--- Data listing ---
• • • • •
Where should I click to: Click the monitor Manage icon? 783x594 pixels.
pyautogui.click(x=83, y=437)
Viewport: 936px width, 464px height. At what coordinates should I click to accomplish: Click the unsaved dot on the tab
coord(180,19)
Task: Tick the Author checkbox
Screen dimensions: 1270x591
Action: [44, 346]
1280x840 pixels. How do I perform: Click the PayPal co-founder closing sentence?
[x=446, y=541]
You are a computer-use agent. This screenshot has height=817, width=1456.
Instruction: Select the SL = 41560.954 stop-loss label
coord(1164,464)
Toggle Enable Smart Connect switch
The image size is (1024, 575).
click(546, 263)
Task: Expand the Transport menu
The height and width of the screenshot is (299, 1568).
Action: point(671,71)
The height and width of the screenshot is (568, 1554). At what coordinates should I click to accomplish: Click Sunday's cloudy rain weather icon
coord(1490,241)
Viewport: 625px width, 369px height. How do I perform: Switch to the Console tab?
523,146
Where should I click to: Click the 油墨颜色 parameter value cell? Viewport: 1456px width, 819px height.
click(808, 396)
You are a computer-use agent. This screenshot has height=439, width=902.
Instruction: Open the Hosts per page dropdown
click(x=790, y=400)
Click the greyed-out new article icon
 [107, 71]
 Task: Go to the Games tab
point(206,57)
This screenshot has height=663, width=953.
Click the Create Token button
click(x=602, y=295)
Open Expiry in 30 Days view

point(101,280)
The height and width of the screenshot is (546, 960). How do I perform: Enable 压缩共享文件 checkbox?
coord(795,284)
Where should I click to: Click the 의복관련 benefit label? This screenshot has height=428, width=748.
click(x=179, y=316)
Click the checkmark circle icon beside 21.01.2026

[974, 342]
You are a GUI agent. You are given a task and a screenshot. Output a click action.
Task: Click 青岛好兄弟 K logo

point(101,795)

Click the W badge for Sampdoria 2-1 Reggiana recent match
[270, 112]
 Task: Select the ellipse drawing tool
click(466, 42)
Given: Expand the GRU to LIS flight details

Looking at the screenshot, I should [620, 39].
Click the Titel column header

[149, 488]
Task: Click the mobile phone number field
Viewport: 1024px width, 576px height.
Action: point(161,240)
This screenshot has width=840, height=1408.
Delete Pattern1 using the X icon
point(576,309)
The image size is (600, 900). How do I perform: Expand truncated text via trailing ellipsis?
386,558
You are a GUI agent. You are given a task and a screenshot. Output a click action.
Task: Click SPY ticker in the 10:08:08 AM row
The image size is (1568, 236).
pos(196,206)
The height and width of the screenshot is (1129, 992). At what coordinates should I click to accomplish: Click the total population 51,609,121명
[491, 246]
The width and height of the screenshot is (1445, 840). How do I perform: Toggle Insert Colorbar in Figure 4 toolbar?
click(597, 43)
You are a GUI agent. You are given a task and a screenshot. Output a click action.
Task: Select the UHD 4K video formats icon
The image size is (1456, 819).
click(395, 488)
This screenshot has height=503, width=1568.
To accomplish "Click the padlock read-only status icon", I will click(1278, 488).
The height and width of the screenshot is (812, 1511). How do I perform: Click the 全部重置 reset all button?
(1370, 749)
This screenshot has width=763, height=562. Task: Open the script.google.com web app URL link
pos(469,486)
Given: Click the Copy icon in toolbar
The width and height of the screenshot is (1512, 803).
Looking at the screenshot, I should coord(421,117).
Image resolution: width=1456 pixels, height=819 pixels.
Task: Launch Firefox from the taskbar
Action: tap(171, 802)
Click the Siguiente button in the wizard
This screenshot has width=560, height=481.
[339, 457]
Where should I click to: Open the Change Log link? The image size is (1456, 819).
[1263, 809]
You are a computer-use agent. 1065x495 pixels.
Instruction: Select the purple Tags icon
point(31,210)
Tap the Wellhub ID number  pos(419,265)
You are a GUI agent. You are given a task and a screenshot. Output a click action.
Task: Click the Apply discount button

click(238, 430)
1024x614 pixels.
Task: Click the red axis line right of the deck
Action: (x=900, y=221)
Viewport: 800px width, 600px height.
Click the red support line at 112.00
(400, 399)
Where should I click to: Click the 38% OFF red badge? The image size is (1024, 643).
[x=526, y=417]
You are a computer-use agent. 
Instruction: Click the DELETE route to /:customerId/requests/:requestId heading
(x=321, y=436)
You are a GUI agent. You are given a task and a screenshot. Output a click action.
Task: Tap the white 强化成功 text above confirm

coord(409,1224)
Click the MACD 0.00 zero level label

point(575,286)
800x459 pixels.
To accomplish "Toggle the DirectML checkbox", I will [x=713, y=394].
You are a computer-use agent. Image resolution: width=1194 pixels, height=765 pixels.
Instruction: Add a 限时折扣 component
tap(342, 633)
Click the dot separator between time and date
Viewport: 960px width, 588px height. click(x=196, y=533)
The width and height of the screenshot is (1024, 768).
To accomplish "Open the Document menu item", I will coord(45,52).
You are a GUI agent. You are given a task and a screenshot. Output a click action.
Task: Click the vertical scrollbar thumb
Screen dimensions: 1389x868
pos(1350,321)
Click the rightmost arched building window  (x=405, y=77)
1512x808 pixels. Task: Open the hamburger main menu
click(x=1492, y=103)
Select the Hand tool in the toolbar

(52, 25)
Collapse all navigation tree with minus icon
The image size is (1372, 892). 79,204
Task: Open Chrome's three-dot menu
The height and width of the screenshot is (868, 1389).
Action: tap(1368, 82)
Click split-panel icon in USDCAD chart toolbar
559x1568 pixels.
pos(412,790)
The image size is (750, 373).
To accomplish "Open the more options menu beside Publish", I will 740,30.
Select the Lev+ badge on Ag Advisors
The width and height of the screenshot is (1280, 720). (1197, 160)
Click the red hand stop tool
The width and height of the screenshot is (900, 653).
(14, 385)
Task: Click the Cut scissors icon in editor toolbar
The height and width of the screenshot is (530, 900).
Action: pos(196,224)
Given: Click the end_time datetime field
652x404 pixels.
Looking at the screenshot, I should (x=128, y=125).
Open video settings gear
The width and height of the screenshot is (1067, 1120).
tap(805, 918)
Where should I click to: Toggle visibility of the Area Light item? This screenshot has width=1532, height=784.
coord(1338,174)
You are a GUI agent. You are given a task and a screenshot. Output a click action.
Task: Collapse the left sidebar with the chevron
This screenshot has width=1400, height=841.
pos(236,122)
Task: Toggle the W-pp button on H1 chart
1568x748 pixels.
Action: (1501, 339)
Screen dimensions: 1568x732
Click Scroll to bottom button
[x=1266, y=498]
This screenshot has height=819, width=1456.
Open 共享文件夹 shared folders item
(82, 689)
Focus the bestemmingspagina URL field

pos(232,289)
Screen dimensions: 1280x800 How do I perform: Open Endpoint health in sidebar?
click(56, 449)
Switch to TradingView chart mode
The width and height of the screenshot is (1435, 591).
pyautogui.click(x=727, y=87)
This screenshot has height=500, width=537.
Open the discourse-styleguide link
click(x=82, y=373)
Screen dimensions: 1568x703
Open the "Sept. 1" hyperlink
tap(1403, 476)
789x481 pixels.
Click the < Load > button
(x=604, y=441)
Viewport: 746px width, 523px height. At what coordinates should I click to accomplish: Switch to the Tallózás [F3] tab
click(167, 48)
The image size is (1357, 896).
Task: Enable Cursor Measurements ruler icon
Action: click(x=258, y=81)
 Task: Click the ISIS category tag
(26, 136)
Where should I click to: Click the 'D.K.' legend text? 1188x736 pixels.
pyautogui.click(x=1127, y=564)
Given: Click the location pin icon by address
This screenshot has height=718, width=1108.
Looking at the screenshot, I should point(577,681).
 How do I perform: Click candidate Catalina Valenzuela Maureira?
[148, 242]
• • • • •
--- Task prompt ---
Express the entries above, from the line with "Task: Tick the Author checkbox" to the line with "click(808, 396)", as a JSON list of strings with one string per line and blank lines left out.

--- Written response ---
[
  "Task: Tick the Author checkbox",
  "Screen dimensions: 1270x591",
  "Action: [44, 346]",
  "1280x840 pixels. How do I perform: Click the PayPal co-founder closing sentence?",
  "[x=446, y=541]",
  "You are a computer-use agent. This screenshot has height=817, width=1456.",
  "Instruction: Select the SL = 41560.954 stop-loss label",
  "coord(1164,464)",
  "Toggle Enable Smart Connect switch",
  "The image size is (1024, 575).",
  "click(546, 263)",
  "Task: Expand the Transport menu",
  "The height and width of the screenshot is (299, 1568).",
  "Action: point(671,71)",
  "The height and width of the screenshot is (568, 1554). At what coordinates should I click to accomplish: Click Sunday's cloudy rain weather icon",
  "coord(1490,241)",
  "Viewport: 625px width, 369px height. How do I perform: Switch to the Console tab?",
  "523,146",
  "Where should I click to: Click the 油墨颜色 parameter value cell? Viewport: 1456px width, 819px height.",
  "click(808, 396)"
]